The SAT Score Student Debt Relationship
In 2016, the average college graduate could expect to repay more than $37,000 in loan fees.
In that same year, a wide-ranging study found that students with higher SAT scores graduate with significantly less student debt. On the flip side, students with lower SAT scores often graduate with higher debt through student loans. While it was assumed that this correlation was always true, this was the first time that data proved.
SAT Score Student Debt – By The Numbers
Here is a sample of schools that show the direct correlation between average SAT scores and student debt levels upon graduation.
|School||SAT Score Average||Median Student Debt|
|Arizona State University||1135||$20,000|
|Georgia State University||1055||$23,000|
|Kent State University||1050||$26,000|
|South Carolina State||810||$35,000|
|Central State University||804||$40,000|
What You Can Learn From This Study
Taking the SAT Seriously Generates Financial Rewards.

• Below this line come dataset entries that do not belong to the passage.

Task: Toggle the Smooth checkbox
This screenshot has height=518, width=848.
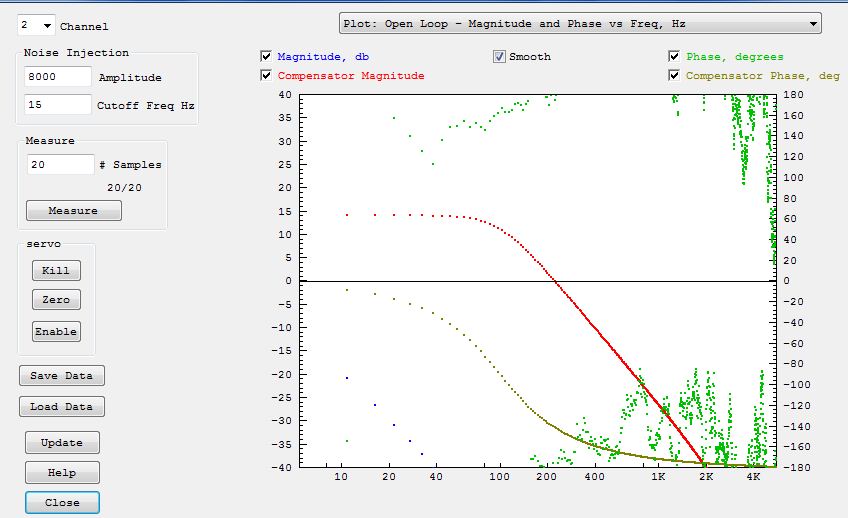Action: point(499,57)
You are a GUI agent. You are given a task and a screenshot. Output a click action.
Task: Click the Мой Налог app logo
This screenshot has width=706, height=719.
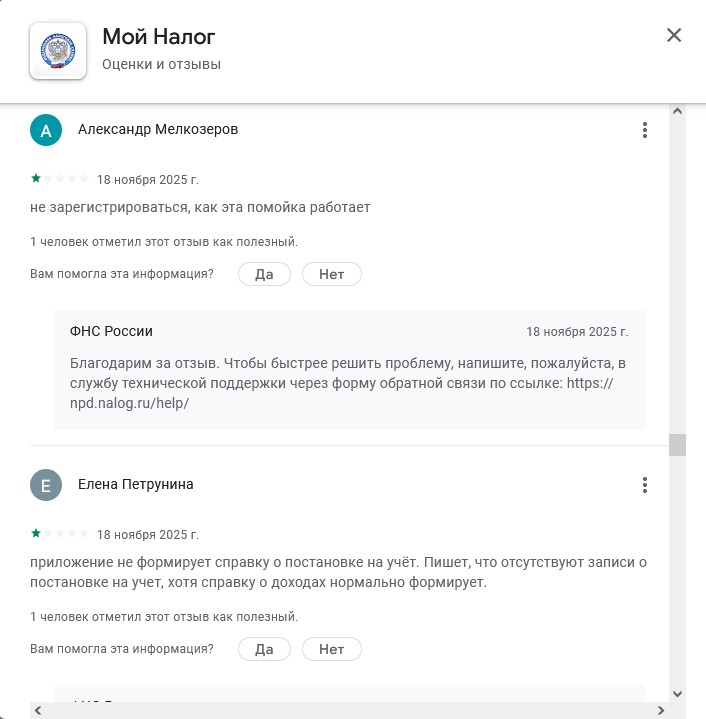[59, 51]
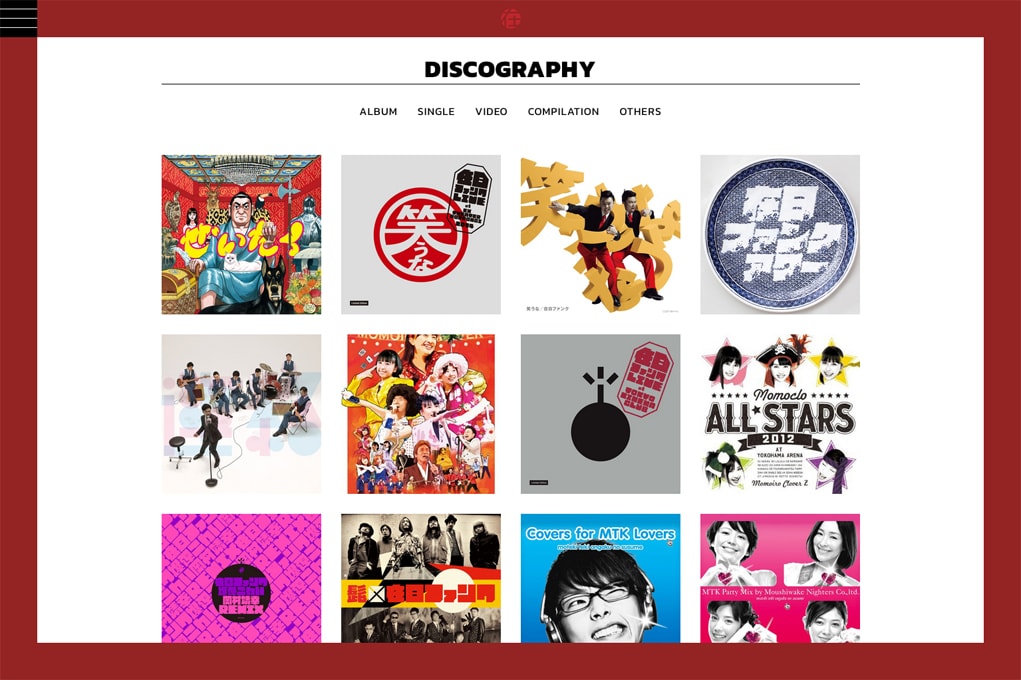
Task: Show the VIDEO category
Action: 491,111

The potential reduction in student debt upon graduation means that your career begins without being weighed down. Your post-graduate career earnings can immediately help build your financial future, rather than paying down mountains of debt.
Furthermore, the career opportunities gained from a four-year degree in a competitive field normally have an unlimited upside.
Consider Public Universities For Opportunities
If you’re looking at schools where you can better leverage your high SAT score, then consider public schools. Public universities and colleges often tend to graduate students with lesser student debt that for-profit schools.
However, do your research first. Ultimately, a higher SAT score makes you competitive for merit-based scholarships and awards. Those awards pay for tuition and other costs without creating debt. The more money you can gain from those channels, the less likely you’ll be to take on extensive debt from loans.